### Extracted entries

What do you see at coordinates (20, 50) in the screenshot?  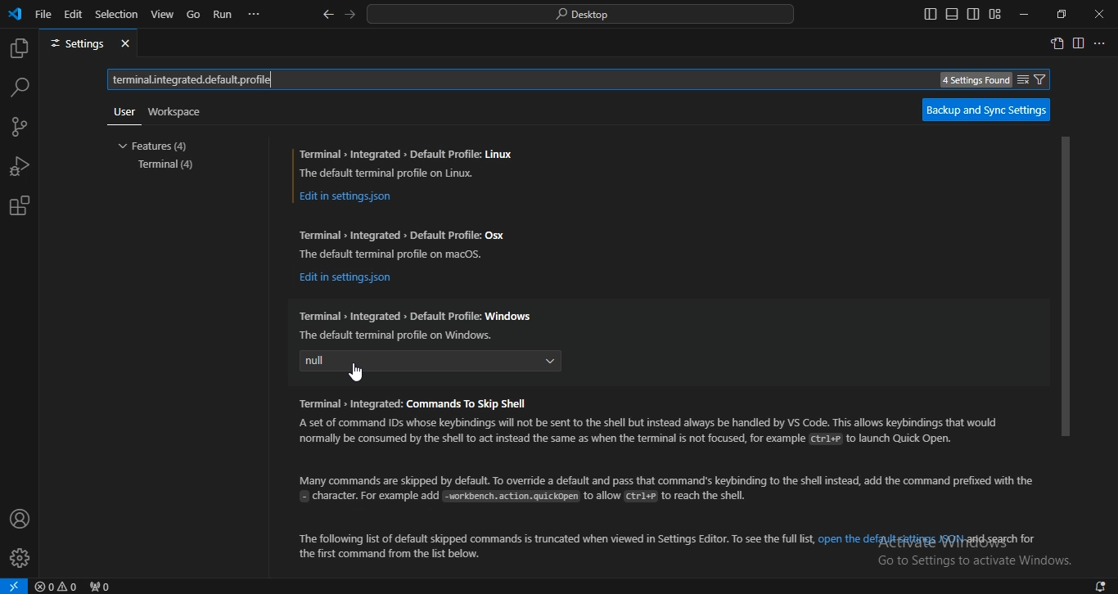 I see `explorer` at bounding box center [20, 50].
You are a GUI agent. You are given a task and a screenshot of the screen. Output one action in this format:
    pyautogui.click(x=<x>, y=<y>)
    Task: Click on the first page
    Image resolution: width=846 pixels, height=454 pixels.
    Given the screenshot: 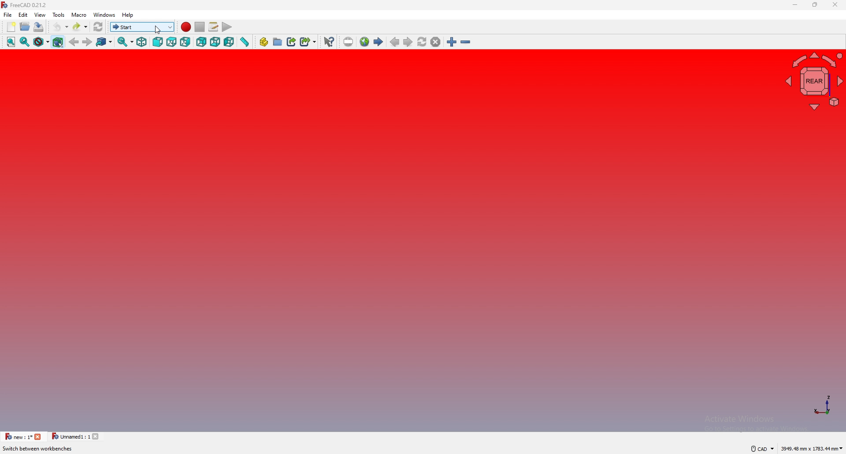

######

Extract verbatim the stretch of lines from the one containing "You are a GUI" through the end of the lines, with both ends included, and omit the pictures from your answer.

**Exercise output:**
You are a GUI agent. You are given a task and a screenshot of the screen. Output one action in this format:
    pyautogui.click(x=<x>, y=<y>)
    Task: Click on the first page
    Image resolution: width=846 pixels, height=454 pixels.
    Given the screenshot: 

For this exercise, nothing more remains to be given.